Malignant cells can tolerate substantially greater levels of DNA damage and genomic instability compared to healthy cells. Certain standard chemotherapeutic agents and radiotherapy induce DNA damage in order to kill cancer cells, yet often cancer cells survive and persist despite this damage. Intrinsic replication stress induced by factors such as oncogenes (e.g., CCNE1 or MYC), genetic mutations in DNA repair machinery (e.g., BRCA1 or FANCA) combined with loss of function in tumor suppressors (e.g., TP53 or RAD50) results in persistent DNA damage and genomic instability leading to an increased dependency on the DDR network for survival.

Cancer cells can survive and replicate despite high levels of genomic instability and DNA damage due to an over-reliance on the remaining components of the DDR network that govern cell cycle checkpoints, such as Chk1 and Cdc7. By activating these cell cycle checkpoints, cancer cells can temporarily pause cellular replication in order to facilitate the repair of damaged DNA.

Importantly, many cancer cells intrinsically lack the G1/S cell cycle checkpoint, rendering these cells exquisitely dependent on the S or G2/M cell cycle checkpoints as mechanisms to temporarily pause the cell cycle in order to repair their damaged DNA. This is in contrast to healthy cells, which are less sensitive to specific checkpoint inhibition, as they retain their full complement of functional cell cycle checkpoints.

Cancer cells tolerate genomic instability and elevated DNA damage via an over-reliance on checkpoint components such as Chk1 and Cdc7.

Targeting the DDR network to treat cancer

In cancer cells lacking the G1/S checkpoint, targeted inhibition of the remaining components of the DDR network may be synthetically lethal to cancer cells compared to normal cells, and therefore of potential benefit in the treatment of certain cancers.
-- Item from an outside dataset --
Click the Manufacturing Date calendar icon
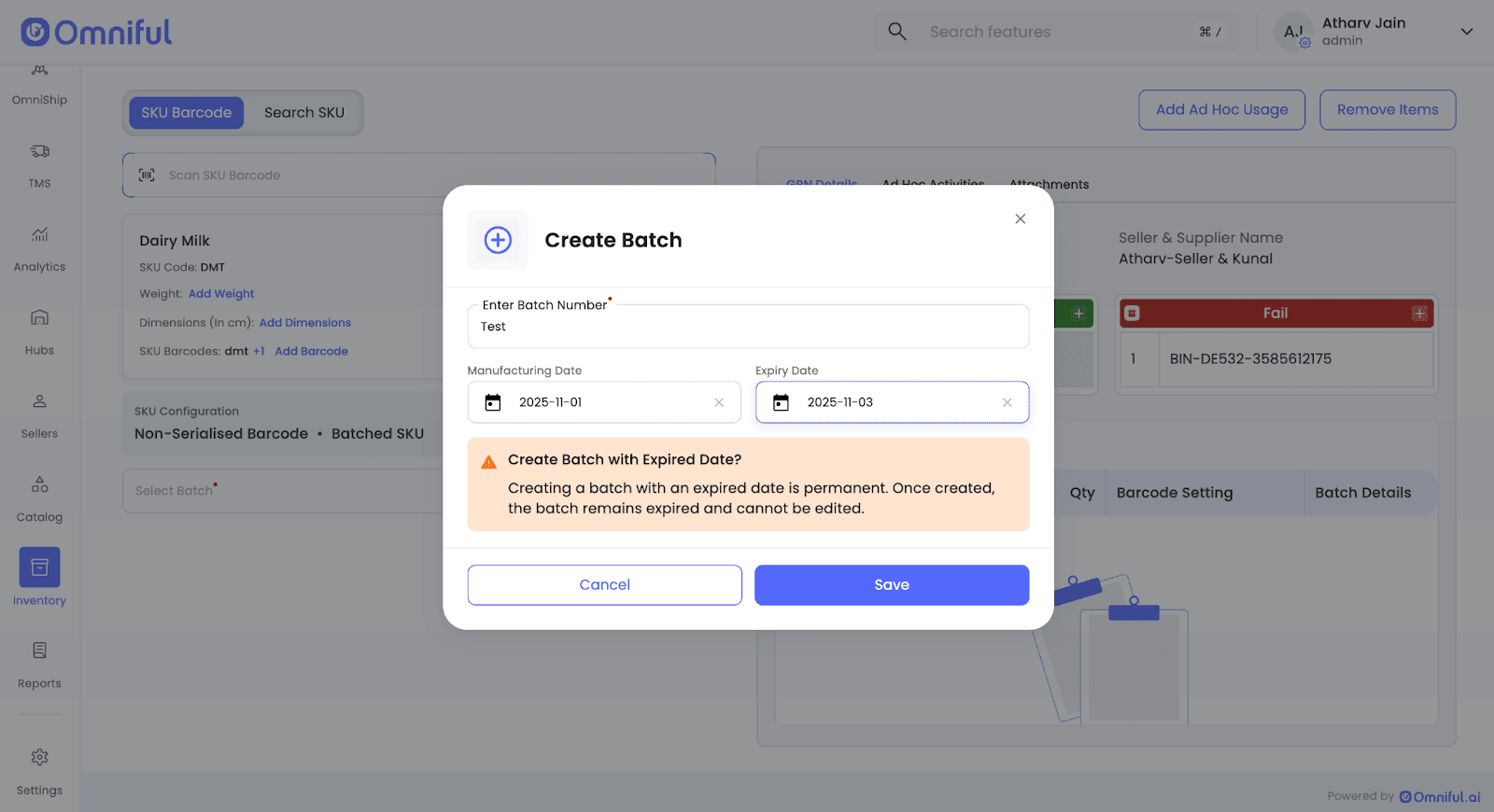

Specifically, by inhibiting critical S or G2/M cell cycle and DNA replication checkpoint components, such as Chk1 and Cdc7, cancer cells may be rendered unable to repair their damaged DNA, and subsequently driven into a catastrophic replicative process ultimately resulting in cell death.

Many standard chemotherapeutics also induce DNA damage and may be synergistic with Chk1 and Cdc7 inhibitors.

SRA737 and SRA141 inhibit important targets with critical cell cycle checkpoint and DDR regulatory functions.